The request. Can you extract everything in the Miserere review from "Truth is, I" down to "totally, totally hooked!", word for word?

Selection.
+++++

Teresa Frohock’s Miserere: An Autumn Tale was an absolutely amazing book!
And, ironically, I have actually had it on my Kindle since it first came out. Why did I wait for so long to read it? I am still kicking myself over that one….
Truth is, I am much more of a straight sci-fi fan and I have to confess that Dark Fantasy is not exactly my favorite genre. It is generally…. well, dark and then there’s all that evil. And usually, lots of swords and hard to pronounce names, too. So, generally, I have to be in just the right mood to read it.
But I realized that this book might be more than I thought it was when I read this review on GoodReads and the review’s opening lines had me totally enthralled:
From the start, I went into this expecting it to be a fantasy novel. I mean, the cover? Fantasy! The name? Fantasy! The blurb? Fantasy! So I was a bit shocked when, after a gripping and very fantasy-esque intro, we are plopped right down into a conversation between some teenagers leaving a ballet class and walking home. Wha…? Color me intrigued, and excited, and totally, totally hooked!
So, I read the book. It was sooooo good, I immediately started over and read the whole book again, this time slowly savoring. And I came to the conclusion that the cover and the blub for this book simply don’t do it justice. Seriously, that is the only reason I can think of for why this book is not a runaway best seller! The description only covers maybe the first chapter anyway….
So what can I say about this book? As a writer, Teresa Frohock has a lovely voice; the beauty of some of her prose is just stunning. Doubly amazing for a debut author! The characters? Rich, fully developed, interesting. Lindsay’s character is so real, I can see why some people (erroneously) tried to classify this as young adult. I wanted to meet her. I felt protective of her. I want to read more about her. (That’s code for she better be in the next book, LOL!)

+++++

Source excerpt.
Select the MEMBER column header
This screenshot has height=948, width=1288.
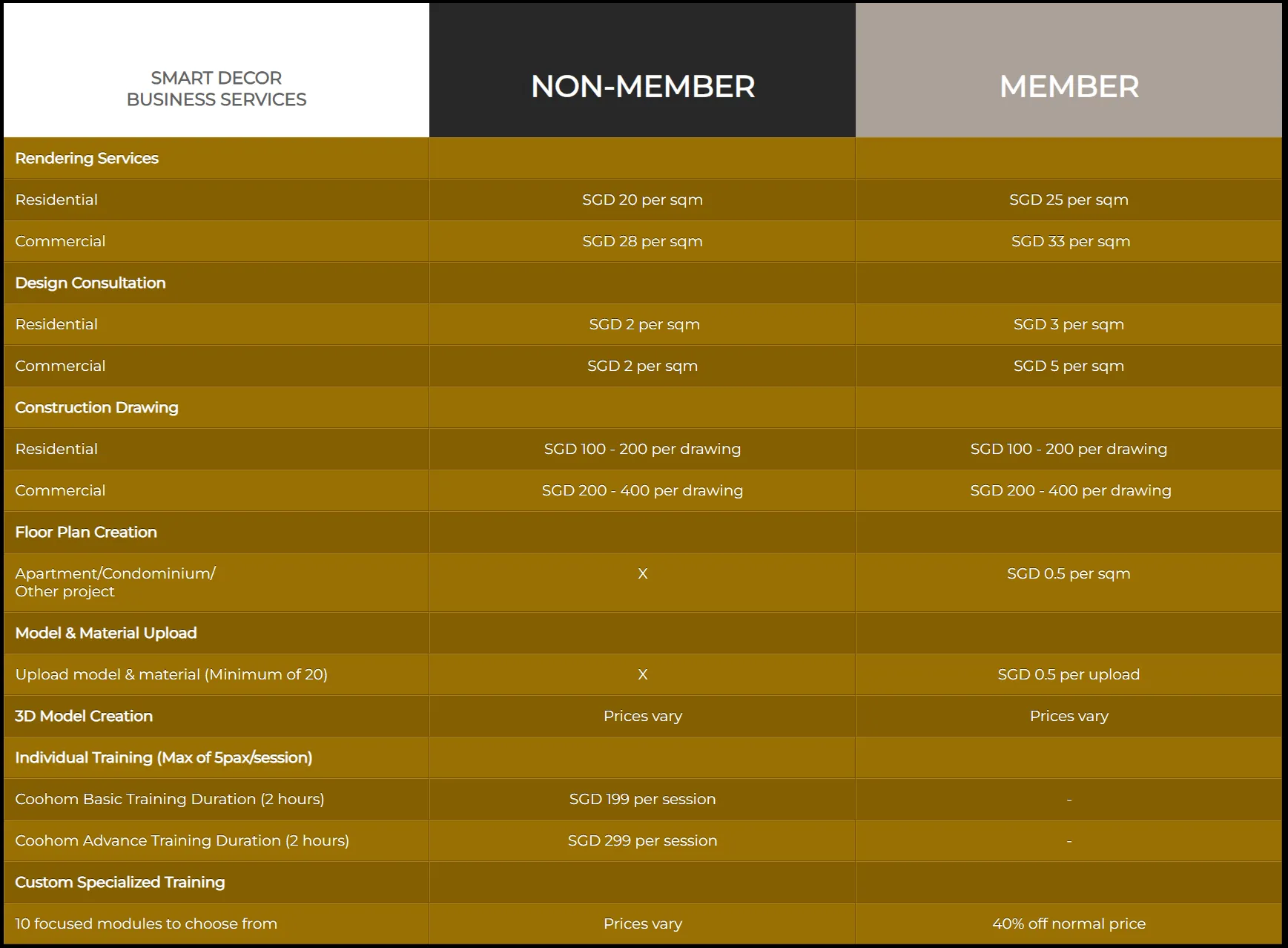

+++++

Task solution.
Truth is, I am much more of a straight sci-fi fan and I have to confess that Dark Fantasy is not exactly my favorite genre. It is generally…. well, dark and then there’s all that evil. And usually, lots of swords and hard to pronounce names, too. So, generally, I have to be in just the right mood to read it.
But I realized that this book might be more than I thought it was when I read this review on GoodReads and the review’s opening lines had me totally enthralled:
From the start, I went into this expecting it to be a fantasy novel. I mean, the cover? Fantasy! The name? Fantasy! The blurb? Fantasy! So I was a bit shocked when, after a gripping and very fantasy-esque intro, we are plopped right down into a conversation between some teenagers leaving a ballet class and walking home. Wha…? Color me intrigued, and excited, and totally, totally hooked!